Six of the tasks were identical for year 4 and year 8 students. Three further tasks used the same procedures, instructions and content for year 4 and year 8 students, but the year 4 material was presented in a larger format so that the font size was more appropriate for the younger students. The other two tasks were given only to year 8 students.

Three tasks are trend tasks (fully described with data for both 1996 and 2000), four are released tasks (fully described with data for 2000 only), and four are link tasks (to be used again in 2004, so only partially described here). The tasks are presented in that order, with the tasks for year 8 students only following tasks for students at both levels.

When results for year 4 and year 8 students in 2000 are compared, it is clear that year 8 students demonstrated consistently higher levels of reading comprehension than year 4 students. Averaged across 115 components of 9 tasks, 25 percent more year 8 than year 4 students succeeded with the components. The margin was greatest for two tasks involving scanning for information under a time constraint (Garage Sale and Link Task 2), for which the margins were 35 and 34 percent. Many of the students did not appear to be very efficient at scanning for information. Differences on individual components were largest for components that students found difficult, perhaps because year 8 students had little scope to do better on the easy components (due to a ceiling effect).
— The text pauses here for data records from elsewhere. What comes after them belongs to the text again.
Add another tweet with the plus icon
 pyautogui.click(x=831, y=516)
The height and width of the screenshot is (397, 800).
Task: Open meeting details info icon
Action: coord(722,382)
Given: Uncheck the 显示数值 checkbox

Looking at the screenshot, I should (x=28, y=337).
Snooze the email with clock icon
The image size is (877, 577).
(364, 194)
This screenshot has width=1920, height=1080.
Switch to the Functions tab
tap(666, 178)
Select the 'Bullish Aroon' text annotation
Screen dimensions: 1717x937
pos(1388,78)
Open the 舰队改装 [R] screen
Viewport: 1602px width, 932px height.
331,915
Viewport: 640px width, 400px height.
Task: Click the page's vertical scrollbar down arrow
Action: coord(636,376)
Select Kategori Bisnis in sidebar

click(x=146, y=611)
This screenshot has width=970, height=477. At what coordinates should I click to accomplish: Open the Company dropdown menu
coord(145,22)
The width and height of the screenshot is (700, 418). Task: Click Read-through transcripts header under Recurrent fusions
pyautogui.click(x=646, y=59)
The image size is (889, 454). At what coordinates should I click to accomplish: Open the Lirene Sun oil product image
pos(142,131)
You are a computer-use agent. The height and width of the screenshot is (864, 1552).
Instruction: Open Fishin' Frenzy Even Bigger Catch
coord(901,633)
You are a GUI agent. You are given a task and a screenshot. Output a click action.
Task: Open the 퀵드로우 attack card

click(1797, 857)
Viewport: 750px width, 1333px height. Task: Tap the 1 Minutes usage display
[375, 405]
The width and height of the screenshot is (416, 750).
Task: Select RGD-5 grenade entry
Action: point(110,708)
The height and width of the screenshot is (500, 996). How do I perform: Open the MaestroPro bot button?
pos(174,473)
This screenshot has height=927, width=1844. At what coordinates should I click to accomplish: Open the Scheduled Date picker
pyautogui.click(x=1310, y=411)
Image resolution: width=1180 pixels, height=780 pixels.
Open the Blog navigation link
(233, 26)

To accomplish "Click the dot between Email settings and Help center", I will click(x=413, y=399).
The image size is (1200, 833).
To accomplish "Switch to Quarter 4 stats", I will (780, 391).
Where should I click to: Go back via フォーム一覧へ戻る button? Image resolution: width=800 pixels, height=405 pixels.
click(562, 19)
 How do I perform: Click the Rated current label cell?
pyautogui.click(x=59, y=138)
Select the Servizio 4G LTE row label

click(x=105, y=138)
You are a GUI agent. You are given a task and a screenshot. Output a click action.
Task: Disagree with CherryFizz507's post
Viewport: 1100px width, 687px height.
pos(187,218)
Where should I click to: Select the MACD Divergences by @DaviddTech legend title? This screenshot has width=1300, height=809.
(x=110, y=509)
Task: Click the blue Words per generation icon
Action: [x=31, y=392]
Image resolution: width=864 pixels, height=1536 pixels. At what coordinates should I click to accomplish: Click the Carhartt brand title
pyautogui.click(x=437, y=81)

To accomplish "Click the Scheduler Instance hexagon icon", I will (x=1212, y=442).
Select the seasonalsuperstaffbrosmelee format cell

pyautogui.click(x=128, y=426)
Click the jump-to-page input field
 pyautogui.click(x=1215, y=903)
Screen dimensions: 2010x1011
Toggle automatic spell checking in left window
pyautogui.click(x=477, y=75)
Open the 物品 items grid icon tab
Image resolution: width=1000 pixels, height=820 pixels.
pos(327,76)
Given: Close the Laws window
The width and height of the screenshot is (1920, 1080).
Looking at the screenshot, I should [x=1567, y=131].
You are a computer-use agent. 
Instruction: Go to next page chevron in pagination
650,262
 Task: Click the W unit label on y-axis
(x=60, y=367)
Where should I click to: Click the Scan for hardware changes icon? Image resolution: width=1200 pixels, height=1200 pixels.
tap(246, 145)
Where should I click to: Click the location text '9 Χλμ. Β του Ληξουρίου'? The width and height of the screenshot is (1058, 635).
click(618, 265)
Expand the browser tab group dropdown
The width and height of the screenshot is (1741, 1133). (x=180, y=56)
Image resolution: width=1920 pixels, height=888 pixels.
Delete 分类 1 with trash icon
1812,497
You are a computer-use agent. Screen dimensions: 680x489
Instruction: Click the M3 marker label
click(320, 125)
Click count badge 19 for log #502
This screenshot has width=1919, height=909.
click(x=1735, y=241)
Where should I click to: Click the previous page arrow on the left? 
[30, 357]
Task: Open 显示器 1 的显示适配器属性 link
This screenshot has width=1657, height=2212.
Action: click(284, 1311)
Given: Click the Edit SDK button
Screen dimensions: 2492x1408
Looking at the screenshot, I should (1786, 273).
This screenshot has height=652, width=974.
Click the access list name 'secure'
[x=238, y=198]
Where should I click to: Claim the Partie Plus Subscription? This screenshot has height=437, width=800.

Comparative results for 1996 and 2000 were consistent with the trends reported in Chapter 3: year 4 students made very substantial gains while year 8 students made slight gains. Averaged across 34 task components, 11 percent more of the year 4 students succeeded in 2000 than in 1996. The differences were greatest on the more difficult components towards the end of An Elephant Story. Averaged across the same 34 task components, 3 percent more of the year 8 students succeeded in 2000 than in 1996.